Exercise brief:
Copy each record exactly and skip its pictures.

□ □ □ □

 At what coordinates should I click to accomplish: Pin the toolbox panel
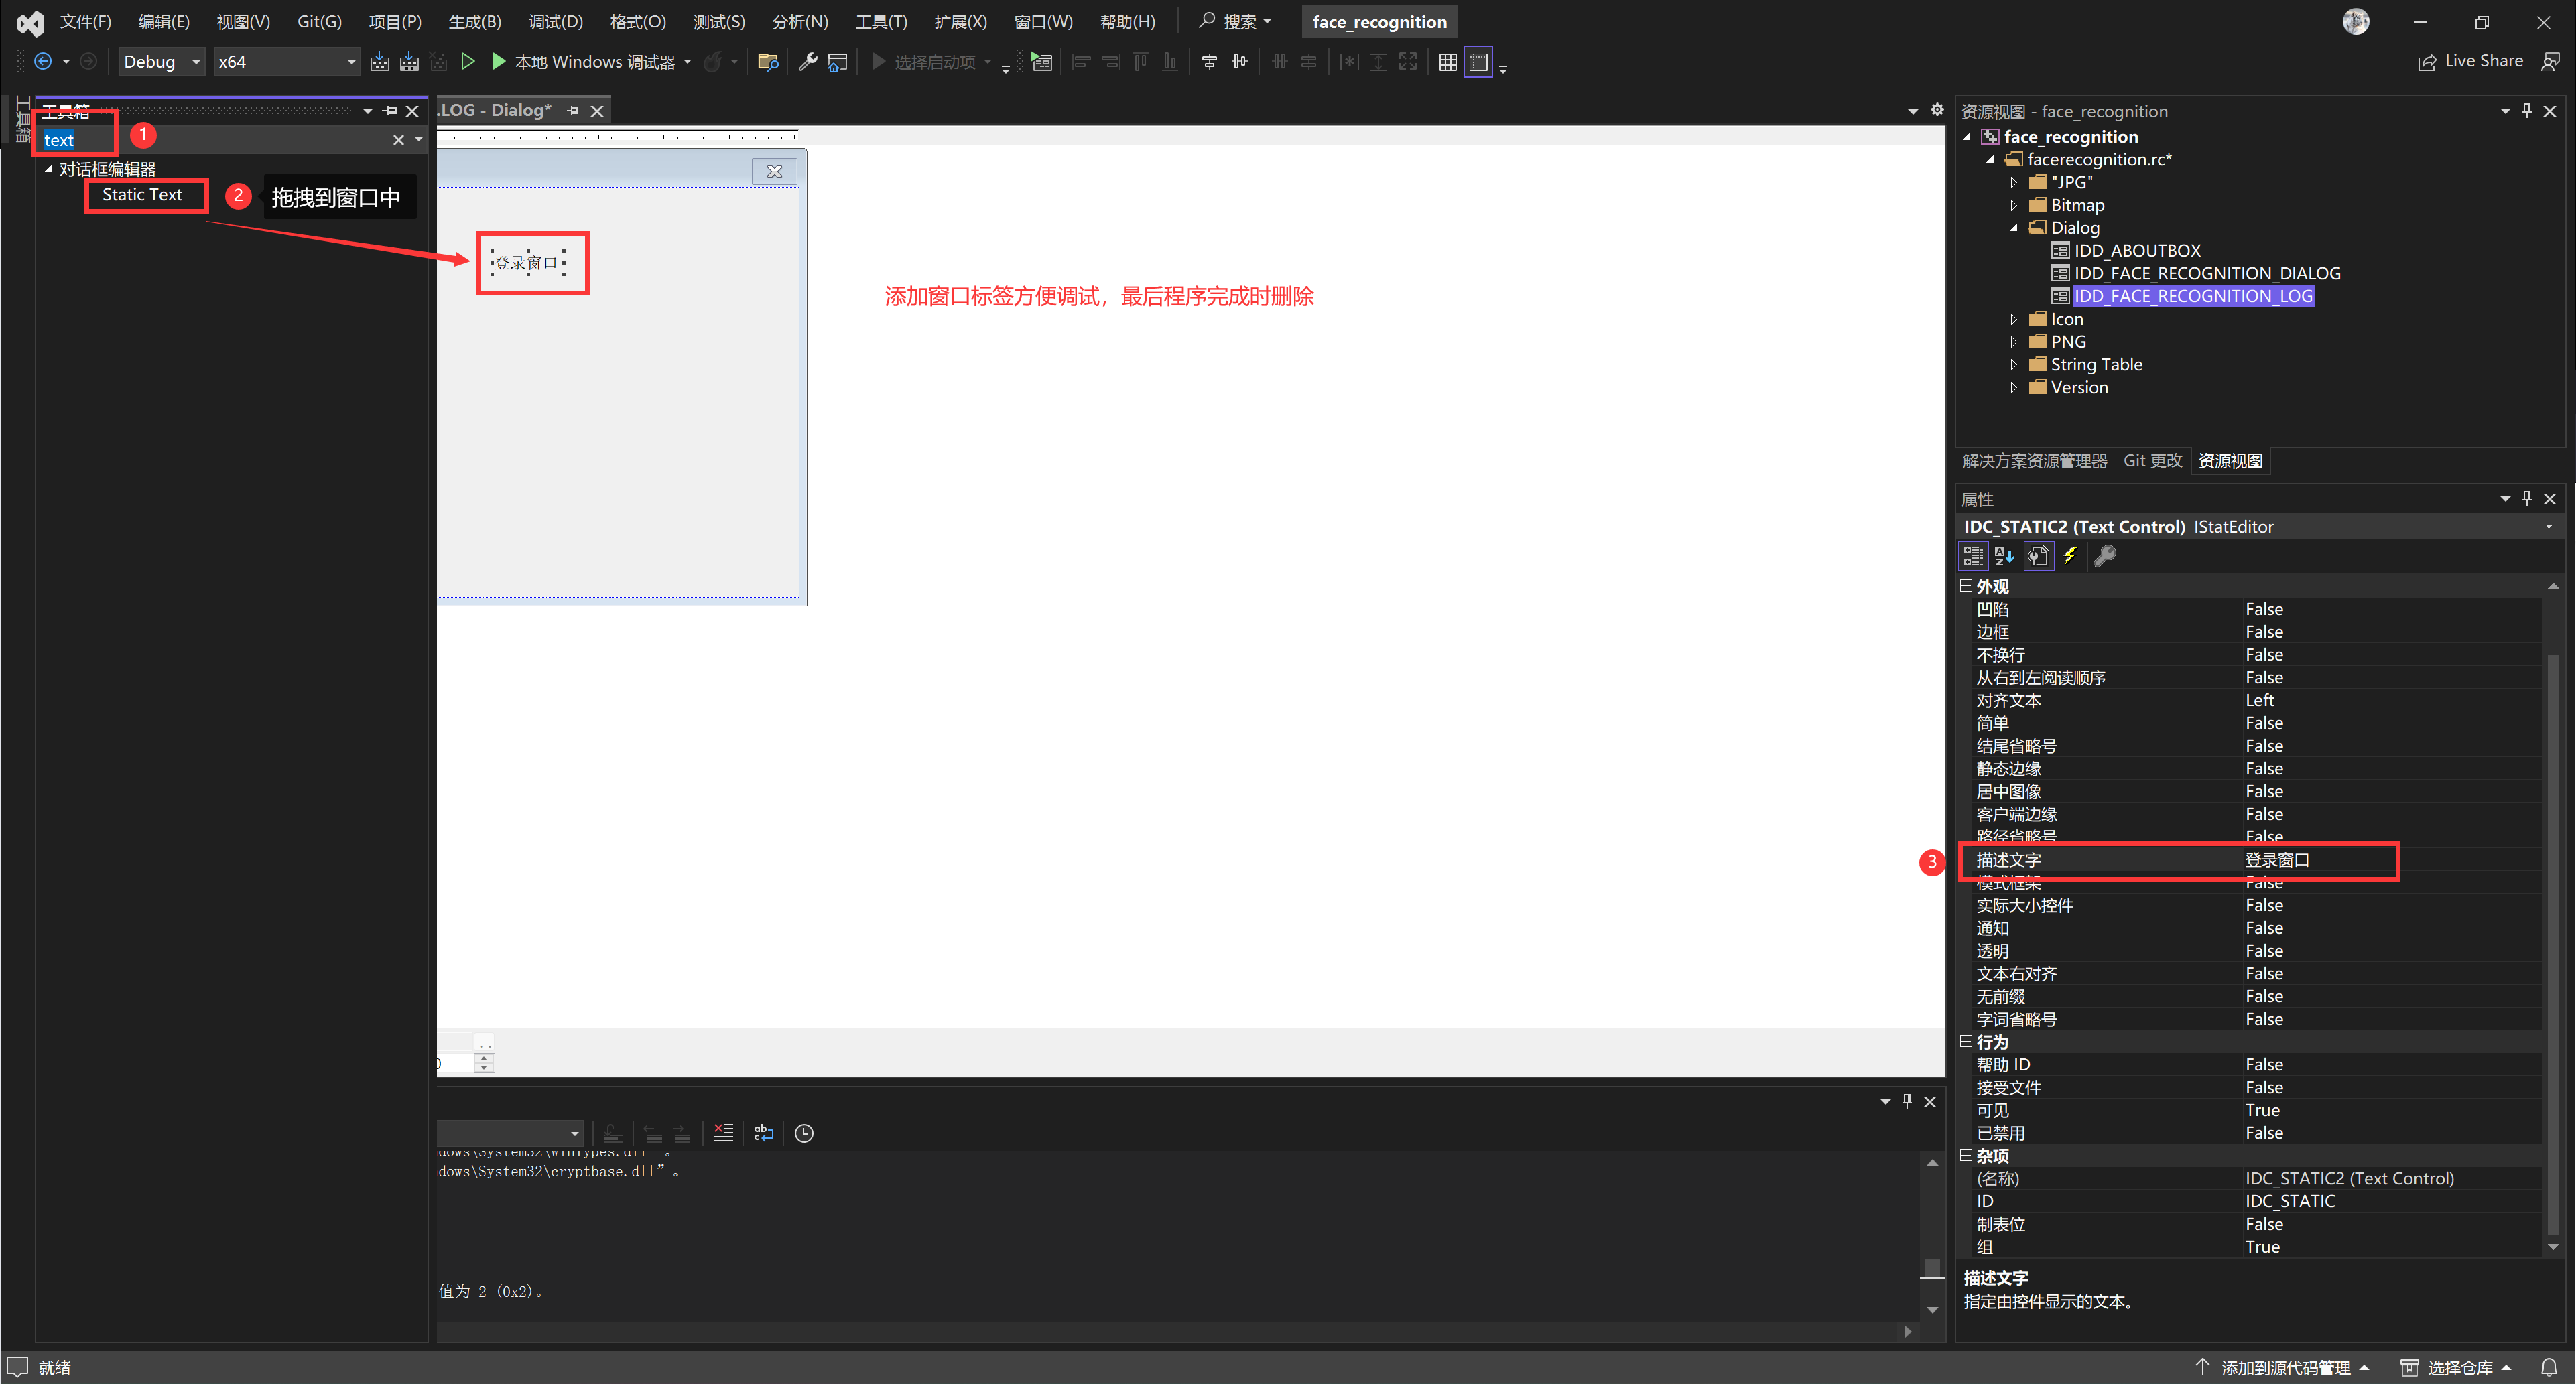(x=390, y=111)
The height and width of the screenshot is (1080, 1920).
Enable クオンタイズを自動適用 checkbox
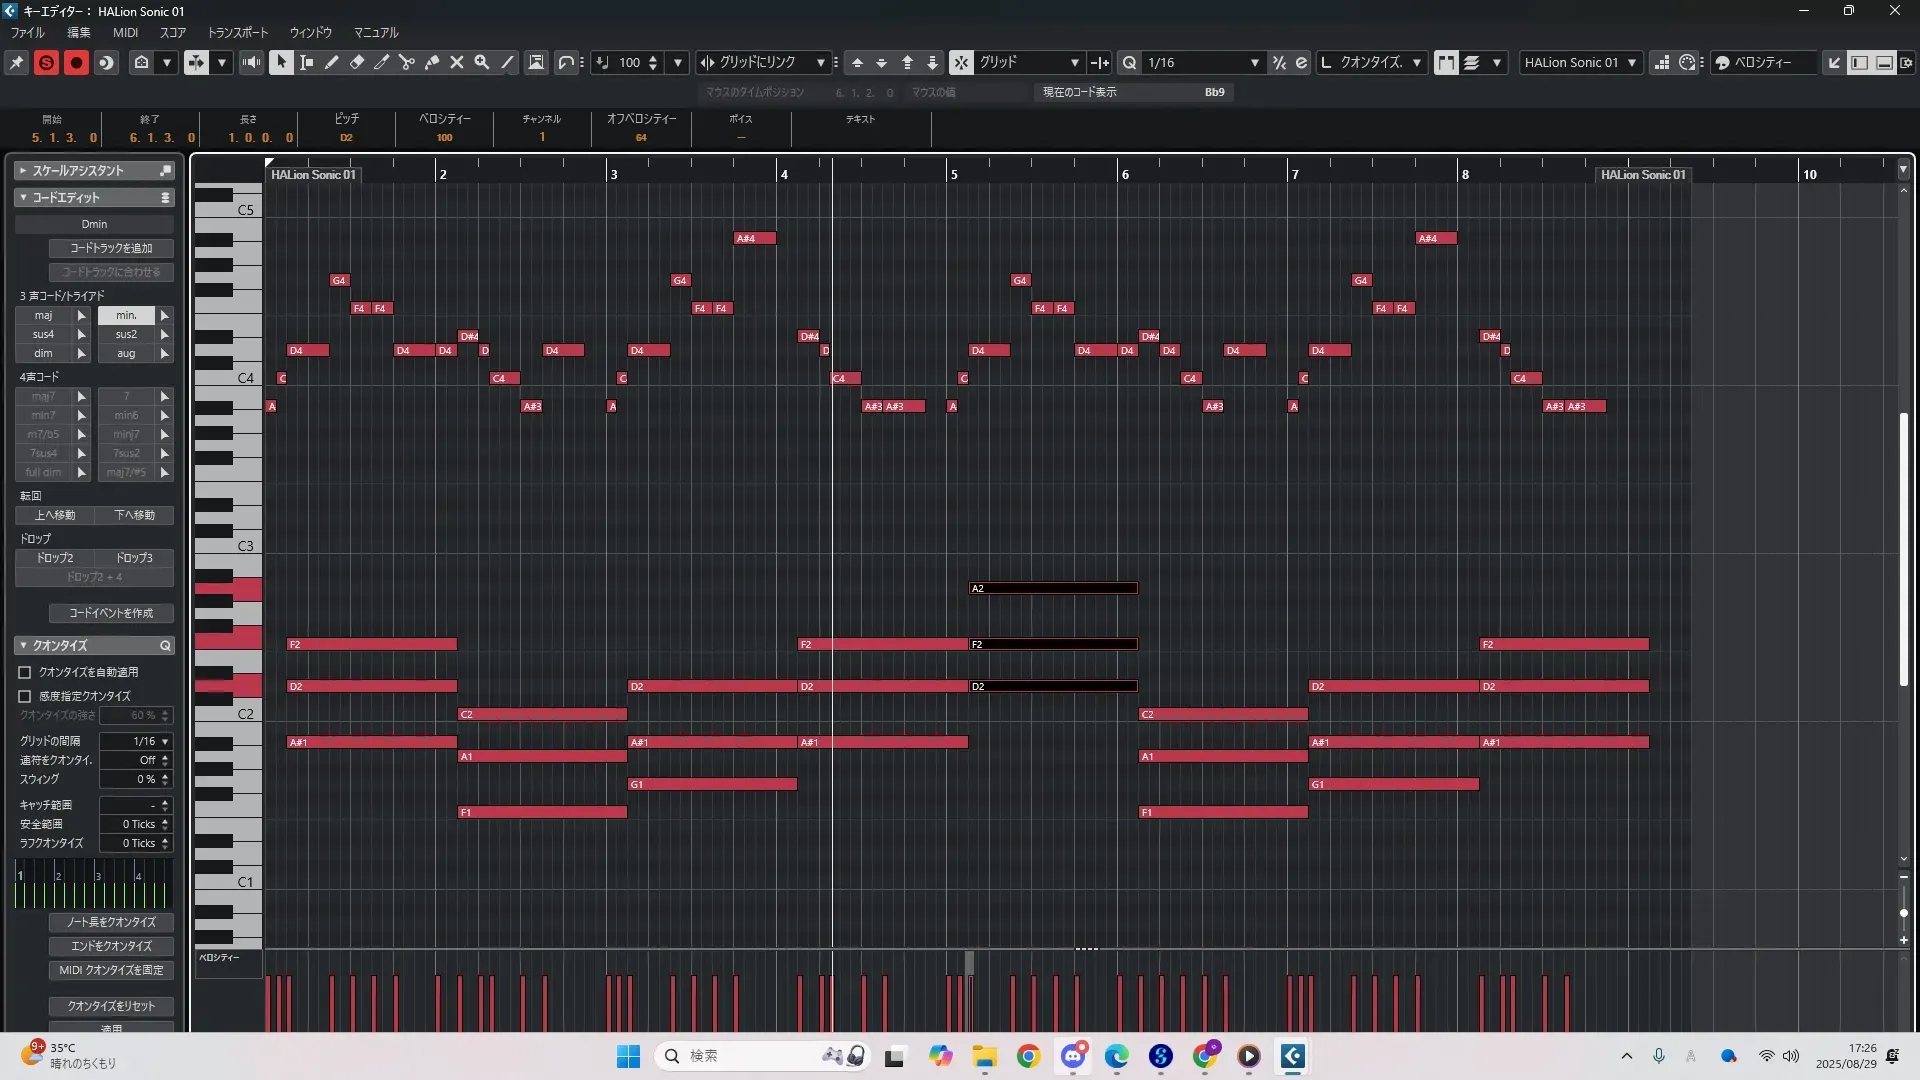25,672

□ □ □ □

Exercise answer:
 At what coordinates should I click to accomplish: Pin the toolbox panel
(x=390, y=111)
The height and width of the screenshot is (1080, 1920).
Enable クオンタイズを自動適用 checkbox
25,672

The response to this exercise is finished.